Barry Hughes (31 December 1937 – 2 June 2019) was a Welsh professional football player and manager, active primarily in the Netherlands. He played as a defender.

==Early and personal life==
Hughes was born in Caernarfon. He attended Glyndwr Secondary Modern school. In 1965 he married Elles Berger, a Dutch TV personality. The couple had three daughters and six grandchildren.

==Playing career==
Hughes began his career with the youth team of English team West Bromwich Albion, but left after six years, without making a first-team appearance in the Football League. He played in the Netherlands for Blauw-Wit, from 1960 to 1963, and for Alkmaar'54 from 1963 to 1965. He was captain of Alkmaar.

==Coaching career==
After retiring as a player, Hughes began his coaching career in 1965 with Alkmaar'54. He later managed a variety of Dutch club sides including HFC Haarlem, Go Ahead Eagles, Sparta Rotterdam, FC Utrecht, MVV and FC Volendam. While managing Haarlem in 1978, Hughes signed young player Ruud Gullit to his first ever professional football contract.
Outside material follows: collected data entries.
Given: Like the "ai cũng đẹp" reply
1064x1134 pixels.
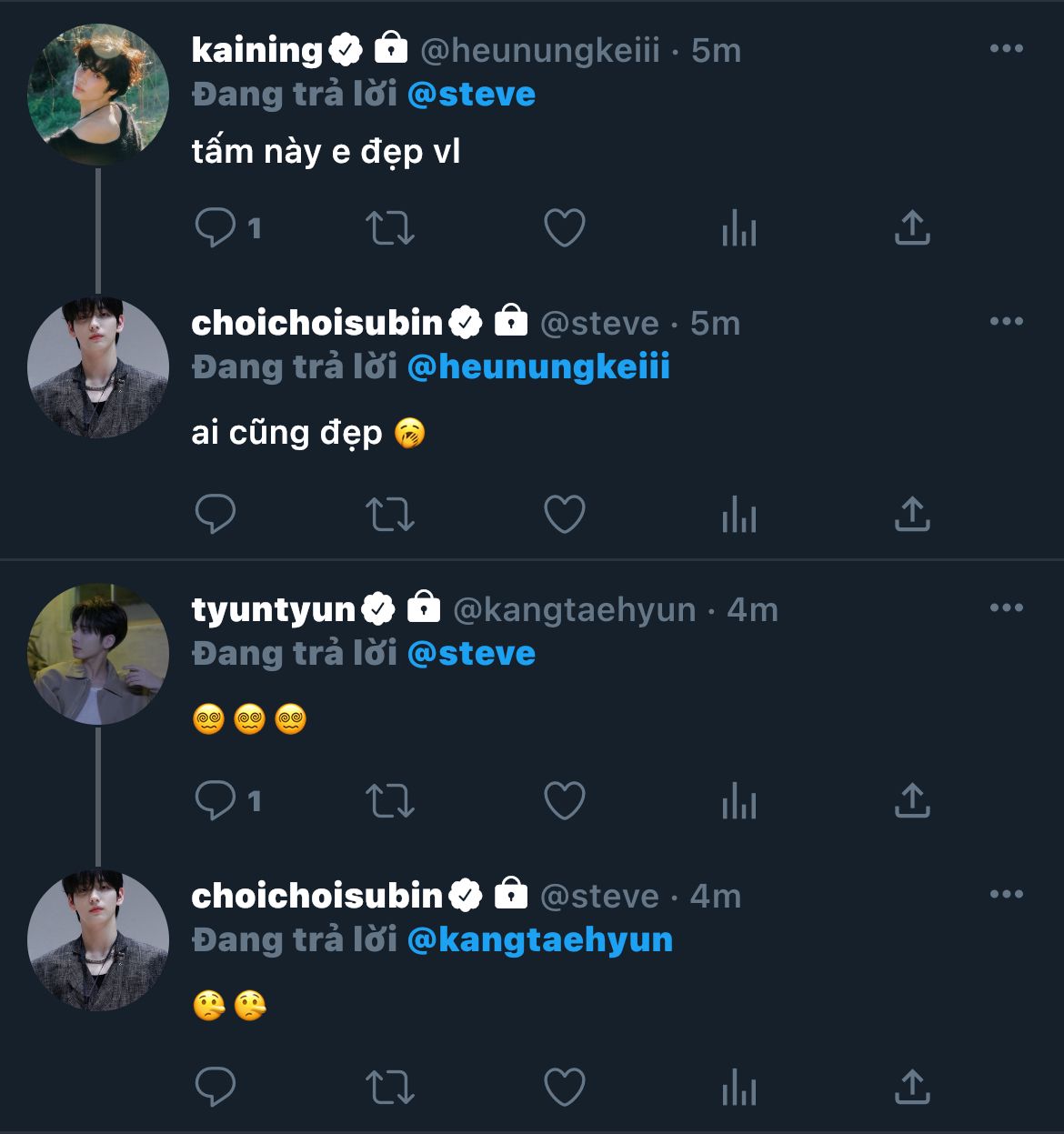Looking at the screenshot, I should coord(564,514).
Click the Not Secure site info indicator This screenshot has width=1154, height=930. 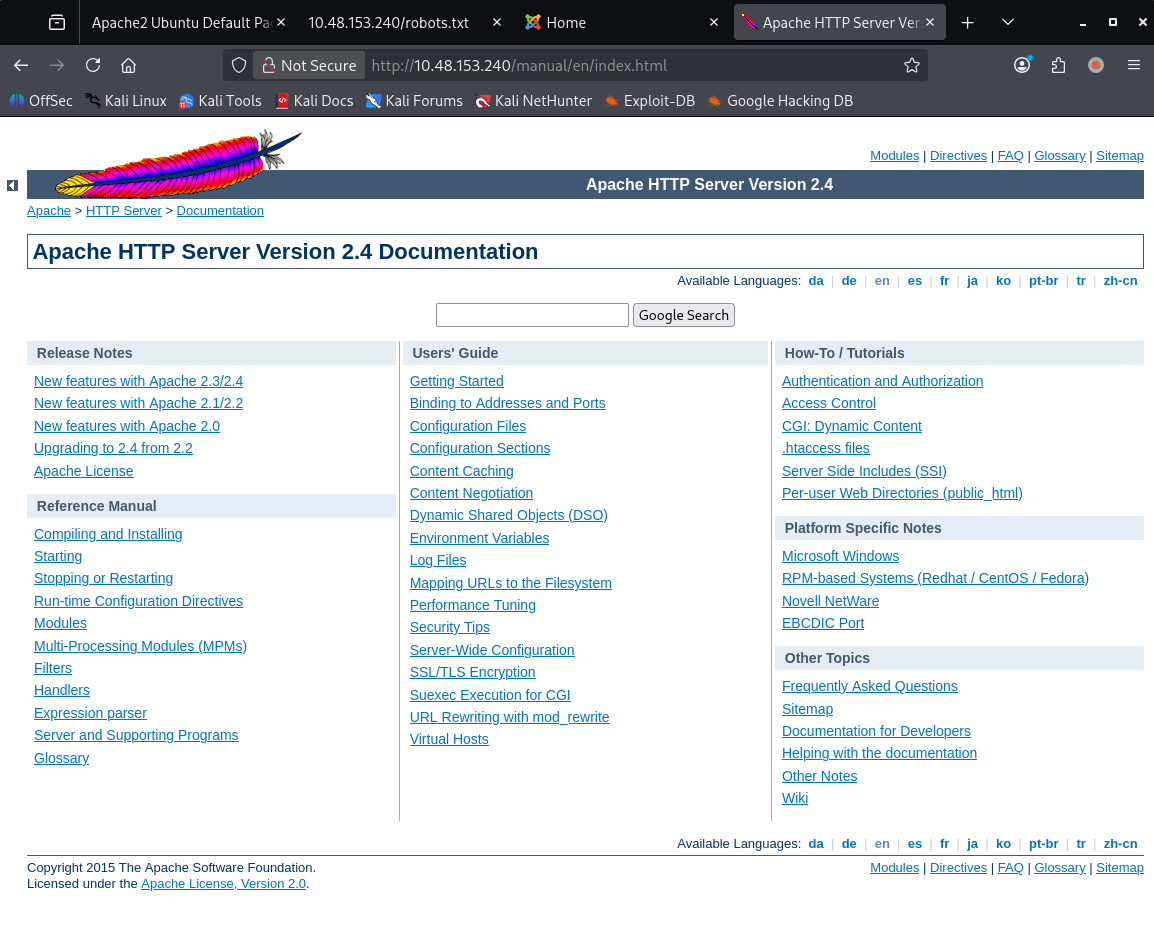point(309,65)
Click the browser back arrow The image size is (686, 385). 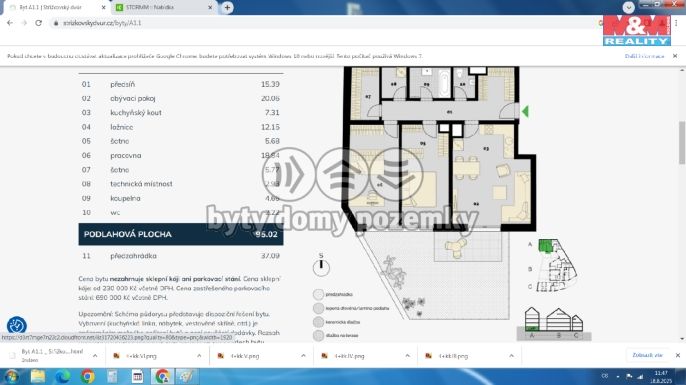point(10,23)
He also managed Belgian club Beerschot.

==Music career==
Hughes released a 7" music single in 1978 called "Voetbal is Koning" (Football is king).

In 1981, he released another single together with "De Kwaffeurs". The song is called "Ik wil op mijn kop een kamerbreed tapijt" ("I want on my head a wall to wall carpet"), a carnival song referencing his baldness. It was in the Dutch top 40 for eight weeks, where it reached place 7 between week 7 and 8 in 1981.

==Death==
Hughes died in Amsterdam on 2 June 2019, aged 81.